Korytarz o tej porze był pełen uczniów, dlatego mogła niepostrzeżona przemykać między nimi niczym cień. Długie schody, bardzo długie, do tej pory chyba nie zdawała sobie nawet sprawy jak bardzo, przyprawiły ją o ból mięśni ud. Co gorsza, oczywiście zdążyły zmienić swoją trasę kilkukrotnie, nie zważając na przekleństwa, które rzucała w myślach. Chyba najwyższa pora trochę nad sobą popracować. 

Nigdy nie uważała, żeby coś było z nią nie tak, choć ludzie postrzegali ją w różny sposób. Niejednokrotnie stosowano wobec niej epitety: "głupia", "pusta", a nawet gorsze, jednak zdążyła już do tego przywyknąć. Z początku ją to bolało, jednak kiedy bardziej podrosła, zrozumiała, że to nie ludzie powinni ją określać, a ona sama musi być panią swojego losu. Mogą gadać, mogą ją obrażać- to uczyniło ją tylko silniejszą, a z czasem ta łatka stała się jej ochroną przed światem zewnętrznym. Zdarzało się, że łatwiej było jej udawać głupią, niż zniżać się do poziomu osób głoszących ten pogląd. 

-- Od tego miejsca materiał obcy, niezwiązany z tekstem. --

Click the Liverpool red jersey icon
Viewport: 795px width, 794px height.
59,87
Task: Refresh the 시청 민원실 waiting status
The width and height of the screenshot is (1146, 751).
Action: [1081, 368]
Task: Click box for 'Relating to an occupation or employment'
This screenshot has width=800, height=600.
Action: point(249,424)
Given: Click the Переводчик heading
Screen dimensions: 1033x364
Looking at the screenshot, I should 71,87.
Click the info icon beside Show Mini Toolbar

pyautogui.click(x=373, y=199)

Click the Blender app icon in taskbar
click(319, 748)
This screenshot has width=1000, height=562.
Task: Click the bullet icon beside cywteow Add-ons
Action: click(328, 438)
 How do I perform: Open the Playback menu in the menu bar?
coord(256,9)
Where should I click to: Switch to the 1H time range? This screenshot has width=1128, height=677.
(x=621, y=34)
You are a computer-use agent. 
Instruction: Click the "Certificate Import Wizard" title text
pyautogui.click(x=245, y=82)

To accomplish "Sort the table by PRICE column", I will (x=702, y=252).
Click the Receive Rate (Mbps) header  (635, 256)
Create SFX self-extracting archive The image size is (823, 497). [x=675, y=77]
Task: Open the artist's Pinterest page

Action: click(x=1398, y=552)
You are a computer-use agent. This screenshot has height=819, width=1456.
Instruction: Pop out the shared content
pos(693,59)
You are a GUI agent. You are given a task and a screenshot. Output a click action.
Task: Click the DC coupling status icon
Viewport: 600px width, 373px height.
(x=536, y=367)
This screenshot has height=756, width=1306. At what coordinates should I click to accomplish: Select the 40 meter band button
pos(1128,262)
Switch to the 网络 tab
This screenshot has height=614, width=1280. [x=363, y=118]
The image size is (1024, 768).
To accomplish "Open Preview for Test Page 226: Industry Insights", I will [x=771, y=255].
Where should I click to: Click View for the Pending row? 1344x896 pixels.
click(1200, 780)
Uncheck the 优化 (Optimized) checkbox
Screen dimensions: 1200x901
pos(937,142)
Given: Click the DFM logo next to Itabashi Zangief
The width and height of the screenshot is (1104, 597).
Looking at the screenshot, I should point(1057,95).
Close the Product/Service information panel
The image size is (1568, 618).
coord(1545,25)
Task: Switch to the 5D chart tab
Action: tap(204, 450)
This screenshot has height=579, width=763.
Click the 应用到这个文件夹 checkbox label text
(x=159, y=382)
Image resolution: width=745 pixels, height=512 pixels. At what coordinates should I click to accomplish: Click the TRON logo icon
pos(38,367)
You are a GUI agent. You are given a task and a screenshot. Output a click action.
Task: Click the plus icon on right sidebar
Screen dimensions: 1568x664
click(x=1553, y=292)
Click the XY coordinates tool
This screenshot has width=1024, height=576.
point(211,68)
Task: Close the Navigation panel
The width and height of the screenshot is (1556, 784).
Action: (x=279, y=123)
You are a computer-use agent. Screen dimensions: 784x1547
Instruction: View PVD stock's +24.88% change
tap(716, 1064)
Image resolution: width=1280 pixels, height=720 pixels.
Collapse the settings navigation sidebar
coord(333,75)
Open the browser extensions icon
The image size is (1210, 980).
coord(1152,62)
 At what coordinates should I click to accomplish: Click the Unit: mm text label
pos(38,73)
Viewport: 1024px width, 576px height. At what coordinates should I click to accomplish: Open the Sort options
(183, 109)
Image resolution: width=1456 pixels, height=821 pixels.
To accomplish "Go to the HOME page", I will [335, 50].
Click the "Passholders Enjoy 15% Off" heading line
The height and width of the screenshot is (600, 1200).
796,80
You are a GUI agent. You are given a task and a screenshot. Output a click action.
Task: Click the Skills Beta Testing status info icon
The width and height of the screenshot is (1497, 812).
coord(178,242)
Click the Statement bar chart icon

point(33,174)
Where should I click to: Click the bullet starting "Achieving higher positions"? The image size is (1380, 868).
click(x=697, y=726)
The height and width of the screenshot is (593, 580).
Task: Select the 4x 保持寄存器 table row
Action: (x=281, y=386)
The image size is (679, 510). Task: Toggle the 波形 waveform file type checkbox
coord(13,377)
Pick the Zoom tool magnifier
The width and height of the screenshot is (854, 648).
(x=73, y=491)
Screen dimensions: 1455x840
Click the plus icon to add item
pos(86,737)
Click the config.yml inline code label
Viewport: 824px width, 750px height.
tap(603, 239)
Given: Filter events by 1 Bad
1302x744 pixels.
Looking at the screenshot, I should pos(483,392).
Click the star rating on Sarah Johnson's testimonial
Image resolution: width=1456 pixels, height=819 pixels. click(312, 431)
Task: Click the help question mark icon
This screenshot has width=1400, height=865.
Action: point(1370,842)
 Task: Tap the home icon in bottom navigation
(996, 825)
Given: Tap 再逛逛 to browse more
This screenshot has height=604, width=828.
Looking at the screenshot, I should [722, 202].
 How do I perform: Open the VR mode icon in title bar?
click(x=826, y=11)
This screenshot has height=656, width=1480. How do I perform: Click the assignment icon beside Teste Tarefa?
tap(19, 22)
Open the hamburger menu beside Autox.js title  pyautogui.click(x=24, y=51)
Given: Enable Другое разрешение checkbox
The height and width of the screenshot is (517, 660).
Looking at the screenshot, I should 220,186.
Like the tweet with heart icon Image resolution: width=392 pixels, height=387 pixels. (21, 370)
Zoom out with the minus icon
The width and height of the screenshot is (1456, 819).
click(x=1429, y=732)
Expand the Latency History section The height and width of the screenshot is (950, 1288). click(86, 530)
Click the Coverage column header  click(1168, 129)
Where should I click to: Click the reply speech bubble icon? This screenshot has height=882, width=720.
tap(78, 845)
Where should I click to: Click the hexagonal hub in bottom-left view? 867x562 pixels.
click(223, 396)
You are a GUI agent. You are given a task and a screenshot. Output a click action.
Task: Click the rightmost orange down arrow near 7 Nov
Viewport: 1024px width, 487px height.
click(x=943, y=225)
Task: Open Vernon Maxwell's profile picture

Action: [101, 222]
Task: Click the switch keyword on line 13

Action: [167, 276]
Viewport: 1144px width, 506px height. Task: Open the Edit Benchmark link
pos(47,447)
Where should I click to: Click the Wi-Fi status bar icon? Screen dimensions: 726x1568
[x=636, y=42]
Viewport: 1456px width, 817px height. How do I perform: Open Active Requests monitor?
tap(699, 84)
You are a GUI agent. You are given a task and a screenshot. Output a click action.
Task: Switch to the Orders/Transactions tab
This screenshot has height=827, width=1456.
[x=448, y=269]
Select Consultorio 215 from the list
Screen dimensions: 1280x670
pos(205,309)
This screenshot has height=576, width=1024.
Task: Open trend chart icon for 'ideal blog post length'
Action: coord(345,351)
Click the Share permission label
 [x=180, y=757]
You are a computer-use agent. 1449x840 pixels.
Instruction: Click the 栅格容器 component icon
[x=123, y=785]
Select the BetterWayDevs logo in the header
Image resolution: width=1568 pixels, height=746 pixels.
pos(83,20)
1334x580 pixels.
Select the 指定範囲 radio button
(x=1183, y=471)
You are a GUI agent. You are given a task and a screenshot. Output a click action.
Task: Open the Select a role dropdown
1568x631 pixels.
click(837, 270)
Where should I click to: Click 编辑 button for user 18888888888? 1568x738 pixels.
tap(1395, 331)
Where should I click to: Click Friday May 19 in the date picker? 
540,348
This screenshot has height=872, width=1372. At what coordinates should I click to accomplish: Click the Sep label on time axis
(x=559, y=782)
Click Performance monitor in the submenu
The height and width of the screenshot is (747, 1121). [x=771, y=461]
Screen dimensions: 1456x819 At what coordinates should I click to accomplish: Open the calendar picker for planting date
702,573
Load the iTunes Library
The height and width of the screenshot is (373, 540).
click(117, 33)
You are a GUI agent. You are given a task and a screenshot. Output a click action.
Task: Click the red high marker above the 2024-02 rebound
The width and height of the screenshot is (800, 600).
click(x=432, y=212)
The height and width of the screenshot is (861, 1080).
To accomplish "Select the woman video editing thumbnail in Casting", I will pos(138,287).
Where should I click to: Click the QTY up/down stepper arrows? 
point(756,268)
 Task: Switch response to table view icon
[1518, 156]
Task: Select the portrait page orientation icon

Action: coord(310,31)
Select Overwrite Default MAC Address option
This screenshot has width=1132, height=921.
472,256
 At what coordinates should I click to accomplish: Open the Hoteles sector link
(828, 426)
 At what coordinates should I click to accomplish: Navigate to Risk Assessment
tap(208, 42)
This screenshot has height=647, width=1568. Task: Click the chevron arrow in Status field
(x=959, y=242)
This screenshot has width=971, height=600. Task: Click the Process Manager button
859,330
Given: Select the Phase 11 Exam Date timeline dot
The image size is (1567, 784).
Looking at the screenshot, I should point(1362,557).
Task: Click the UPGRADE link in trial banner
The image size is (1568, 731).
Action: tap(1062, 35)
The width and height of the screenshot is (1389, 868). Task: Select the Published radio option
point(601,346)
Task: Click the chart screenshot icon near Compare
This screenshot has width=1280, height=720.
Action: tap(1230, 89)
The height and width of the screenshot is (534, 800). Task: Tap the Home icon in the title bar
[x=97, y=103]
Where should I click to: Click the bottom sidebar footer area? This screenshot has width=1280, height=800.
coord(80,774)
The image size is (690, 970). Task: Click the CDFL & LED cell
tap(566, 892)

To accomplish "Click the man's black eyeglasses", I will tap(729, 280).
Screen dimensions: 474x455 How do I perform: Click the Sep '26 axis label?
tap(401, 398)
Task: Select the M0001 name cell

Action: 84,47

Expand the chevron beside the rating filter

Nie mogła narzekać na swój wygląd- miała wszystko tam, gdzie powinna- nie za dużo, nie za mało, w sam raz. Nigdy nie miała też dzięki temu trudności z mężczyznami, a że była inteligentna i zabawna, nie stanowiło dla niej problemu uwodzenie mniej błyskotliwych od siebie. Był tu jednak pewien wyjątek.

Dlaczego zawsze jest tak, że choćby cały świat uważał kogoś za najpiękniejszego, zabawnego, idealnego, ta jedna osoba, na której zdaniu naprawdę nam zależy, kompletnie nie postrzega nas w takich kryteriach? To dla niego starała się tyle lat, dla niego dbała o siebie bardziej niż większość dziewczyn w Hogwarcie, dla niego odrzucała innych- a on? On uważał ją za przyjaciółkę, nic więcej. Kiedyś snuła marzenia, że pewnego dnia zauważy w niej kobietę- kobietę, z którą chciałby spędzić resztę życia- ale nie. Draco taki nie był. Dawniej tłumaczyła to sobie jego stylem bycia, rzadko się do kogoś przywiązywał i chyba naprawdę nie potrafił się zakochać. Teraz mogła już odrzucić tę opcję. Draco nauczył się kochać, a co więcej była prawie pewna, że jego wybranka żywiła podobne uczucia. Widziała te wszystkie ukradkowe spojrzenia, czuła napięcie, jakie między nimi panowało, wiedziała też, że przed nią samą Draco wiele ukrywał. Byli przyjaciółmi, ale raczej szkolnymi- nie była dla niego takim oparciem jak Blaise. Dlatego też gdyby nie jej ponadprzeciętna inteligencja, pewnie dalej nie miałaby pojęcia, że Draco był Śmierciożercą. 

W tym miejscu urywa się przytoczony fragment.